» Extrait choisi:
■ ■ ■ ■ ■

Note : Ce billet a d’abord été publié sur le site du Voir, dans la section « Blogues ».
Sujet complexe s’il en est un, la semaine est marquée par plusieurs annonces en matière de commerce dans le domaine du numérique. Trois événements retiennent l’attention…
Les cadeaux de Microsoft
Je suis de très près depuis plusieurs années la façon dont l’appareil gouvernemental ouvre son marché de l’informatique à la libre concurrence et on ne peut pas dire que ce soit un très grand succès. En avril 2011, je m’étais commis dans un billet (Les politiciens, les logiciels libres et l’éducation) où il était question d’une « politique-cadre sur la gouvernance et la gestion des ressources informationnelles des organismes publics »…
« Dans la foulée du jugement de la Cour supérieure du Québec dans la cause Savoir-faire Linux vs Régie des rentes du Québec (RRQ), plusieurs ont eu l’impression que l’arrivée du projet de loi n°133 représentait enfin l’occasion d’assister à de bons débats sur les TI dans l’espace politique avec en trame de fond, une plus grande ouverture aux logiciels libres. Si je me fie à ces transcriptions du Journal des débats de la Commission des finances publiques pour la journée de mardi dernier, on ne peut pas dire que les réponses aux questions des politiciens sur l’importance des logiciels libres en éducation soient très claires. »
On apprenait récemment dans un éditorial du journaliste Pierre Asselin du Soleil de Québec que les seuls gestes posés jusqu’ici par les gestionnaires de l’État ont visé à les soustraire à la volonté des législateurs qui devait favoriser l’ouverture de l’administration publique au logiciel libre. Au point où il est permis de se demander de quoi le gouvernement provincial peut-il bien avoir peur ?
Lundi de cette semaine, le même journaliste nous apprend « qu’un logiciel de 669 $ est vendu 11 $ à des fonctionnaires » dans le cadre d’un programme de Microsoft. Comme en éducation où le même genre d’astuce permet à des professeurs et à des parents de se procurer à rabais des logiciels de la même grande entreprise, plusieurs racontent que l’intention derrière le programme de Microsoft est de rendre les gens « dépendants » de son produit.
« La pratique ressemble à une sorte de dumping, où on vend un article au-dessous de son prix, afin de s’assurer le monopole du marché. La multinationale parie que les jeunes qui utiliseront la suite Office pendant leurs études ne voudront pas changer de plateforme à l’âge adulte (source).»

■ ■ ■ ■ ■

» Extrait des données:
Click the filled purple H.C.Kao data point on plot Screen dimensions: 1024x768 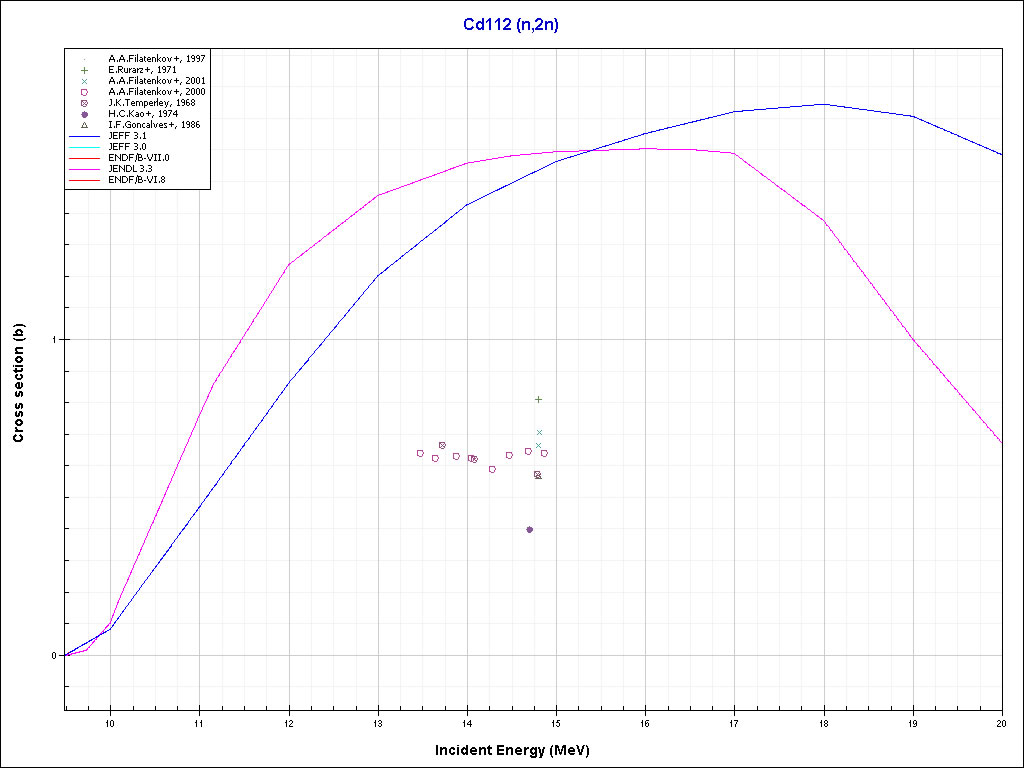pos(529,529)
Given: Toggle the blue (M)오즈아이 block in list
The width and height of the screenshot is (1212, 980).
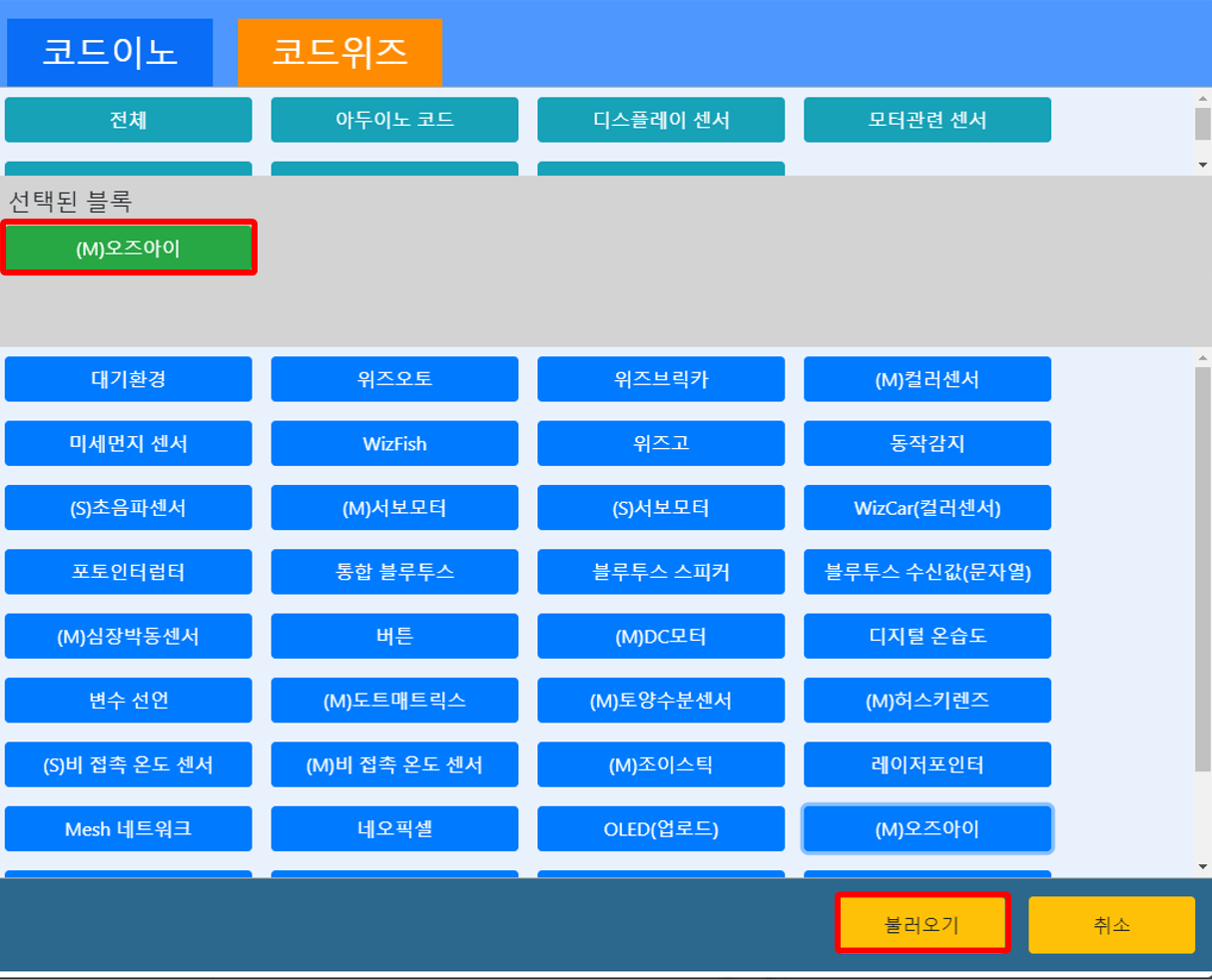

■ ■ ■ ■ ■

» Consigne:
Recopiez fidèlement le passage de l'extrait choisi qui va de « Lundi de cette » jusqu'à « de son produit. », ces derniers mots inclus.

» Corrigé:
Lundi de cette semaine, le même journaliste nous apprend « qu’un logiciel de 669 $ est vendu 11 $ à des fonctionnaires » dans le cadre d’un programme de Microsoft. Comme en éducation où le même genre d’astuce permet à des professeurs et à des parents de se procurer à rabais des logiciels de la même grande entreprise, plusieurs racontent que l’intention derrière le programme de Microsoft est de rendre les gens « dépendants » de son produit.